Saturday, October 25, 2014
The Children's Pool: Blubberasses on the Beach.
Way down south by the sea in La Jolla (in California, that is), there's a sweet little cove originally dubbed "The Children's Pool," because it was perfect for the kids, sheltered from violent surf, with waves rolling on a shallow bottom. It is small enough so that no child can be lost on the beach and you could reach either end of the beautiful cove in 5 seconds if your child needed help. The breakwater wall construction was paid for and gifted to the city by Ellen Browning Scripps in 1931 specifically so the children would have a perfect beach to play on and swim.
Seals, too, loved this cove with its comfy rock formations.
And the kids loved the seals, so fascinated that they would cavort and shout to see the seals react. These childish shenanigans alarmed the environmental crusaders--the little shits were chasing the seals away, they thought.
So the Powers That Be posted a lot of rules restricting the people's behavior--no running towards the seals or shouting. But, of course, no one could control the children's celebrations. So, the authorities decided that the seals needed protection. They were anxious to coddle nature, excepting, of course, the nature of children, which was a lower priority.
Thus, The Children's Pool was closed to swimming in 1991 because of "continuously high fecal coliform counts." In other words, it was full of shit and became a sanctuary for seals. They roped off humans from all approaches to the water and relegated them to 20 feet in the back of the cove, where you are free to stand in the hot sand and take pictures of nature at work--no swimming, kids.
One San Diego resident told me that the trained seals at the famous aquarium at Sea World are the cream of the crop. Any seal too fat, lazy or otherwise unattractive is taken out to sea and dropped off near La Jolla so they can take advantage of The Children's Pool.
Don't imagine a delightful proliferation of seals swimming, smooching and jumping off rocks. The population lays on the sand all day like giant slugs on a bed of wet dirt. You can stand on the cliff above watching for thirty minutes without detecting any movement beyond the twitch of whiskers or the lazy flop of a tail. In fact, some of them may be dying or dead right before your eyes.
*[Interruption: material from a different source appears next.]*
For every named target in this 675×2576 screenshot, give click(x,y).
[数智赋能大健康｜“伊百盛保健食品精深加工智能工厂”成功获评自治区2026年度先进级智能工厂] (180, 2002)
It's hard to tell, until they start rotting.
Thirty feet above the cove, an extravagant new lifeguard station is under construction. Whose lives will they be guarding?
Children have been pushed off to adjacent beaches where the surf knocks adults on their asses and, if you're downwind, the stink from The Children's Pool (still so named) stings your nostrils.
Pretty soon, the lifeguards will probably be assigned to feed the seals by hand because the poor animals are too fat to fish--welfare for seals.
Won't that be nice? You can watch the seals swallow fish and see and smell the remains ooze out the other end.
Ah, nature.
Never mind the children, why didn't Michelle Obama put these blubberasses on a diet.